Face à la dernière attaque, l’exécutif s’est fendu d’un communiqué laconique rejetant la responsabilité de ses attaques sur les putschistes du 17 septembre. « Le gouvernement rappelle qu’au plus fort de la crise, il avait attiré l’attention des populations sur la mobilisation de forces étrangères et de djihadistes que les putschistes avaient appelés à la rescousse, pour la réalisation de leur funeste dessein, celui de sacrifier l’avenir de notre pays sur l’autel de leurs intérêts égoïstes. Tous les renseignements obtenus laissent penser à la continuité du plan de déstabilisation des institutions de la Transition fomenté par les putschistes », affirme le communiqué officiel du gouvernement. On veut bien y croire à cette thèse de la collusion entre putschistes et djihadistes présumés. Le hic, c’est que le gouvernement en parle sans donner le moindre début de preuve. Où sont donc « tous les renseignements obtenus » dont parle le gouvernement ? Et pourquoi donc les putschistes arrêtés et emprisonnés, en attente de leurs procès, leurs complices attaqueraient des postes de gendarmerie au risque de mettre les vies de leurs commanditaires en danger ou tout le moins à aggraver les charges qui pèsent contre eux devant les juridictions compétentes ? Cela ne relève d’aucune stratégie, militaire ou politique, cohérente. Et comment les djihadistes, réputés de connivence avec les putschistes pensent-ils continuer leur « plan de déstabilisation des institutions de la Transition » en s’attaquant à la périphérie de l’appareil sécuritaire de l’Etat, une caserne de gendarmerie à mille lieux de la capitale où sont le cœur et les poumons du pouvoir ? Si ces présumés djihadistes sont de mèche avec les putschistes, il faut croire qu’ils manquent d’audace et de cohérence stratégique. Mais enfin, attendons de voir.

Pour le moment, bien d’observateurs restent incrédules devant l’acharnement du gouvernement à trouver un lien entre putschistes et djihadistes. Au demeurant, le communiqué du chef d’Etat major général des armées sur cette affaire est plus nuancé, plus professionnel et plus crédible qui parle « d’hommes armés non encore identifiés venant des frontières ouest du Burkina ». A l’opposé, celui du gouvernement sens à plein nez, la com. pas loin du mensonge, pardon de la complainte d’Etat. L’Etat victime d’une conspiration internationale. N’est-ce pas qu’à l’heure où l’Etat islamique et ses tentacules donnent des insomnies à tous les services de sécurité des pays du monde entier, il fait bien pour un gouvernement de s’inscrire sur la liste des victimes des « forces du mal » ?
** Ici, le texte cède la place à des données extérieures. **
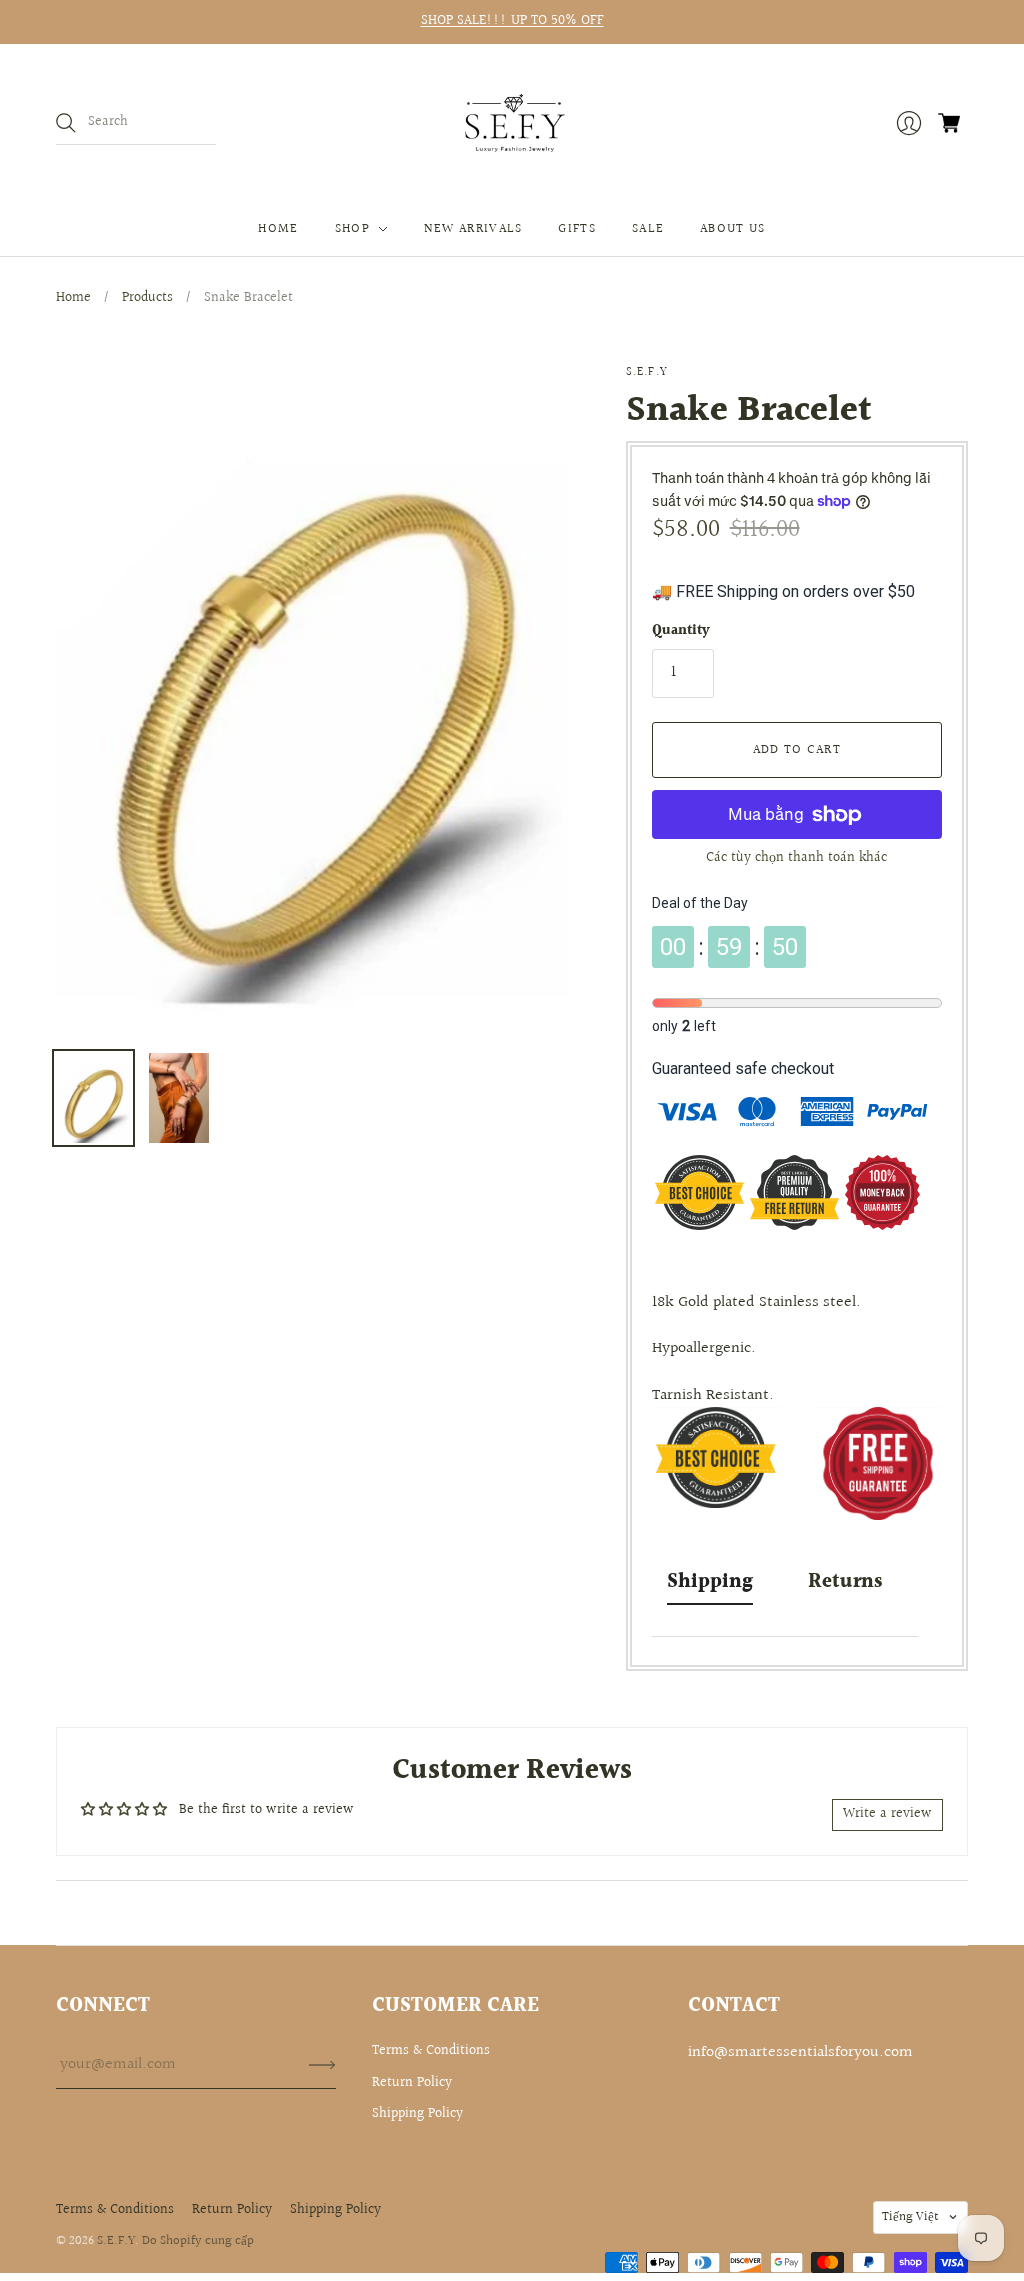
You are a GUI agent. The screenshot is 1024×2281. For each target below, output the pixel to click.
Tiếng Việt (910, 2217)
A supposer même qu’il en soit ainsi, on appellera le gouvernement de Michel Kafando à se laver lui-même la face en attendant que la communauté internationale lui lave le dos. Hélas, force est de reconnaitre qu’avant la tentative de putsch de septembre dernier, l’enlèvement d’un Roumain à Tambao, l’attaque du poste de douane de Déou et de la gendarmerie d’Oursi, ont donné lieu à une réaction timide de la part des autorités de la transition ! Les auteurs de ses attaques meurtrières courent toujours et le gouvernement fait motus et bouche cousue sur les enquêtes qui ont apparemment fait chou blanc. Pour l’attaque de la gendarmerie de Samorogouan, on attend de la part de nos forces de défense et de sécurité, plus de professionnalisme dans les enquêtes.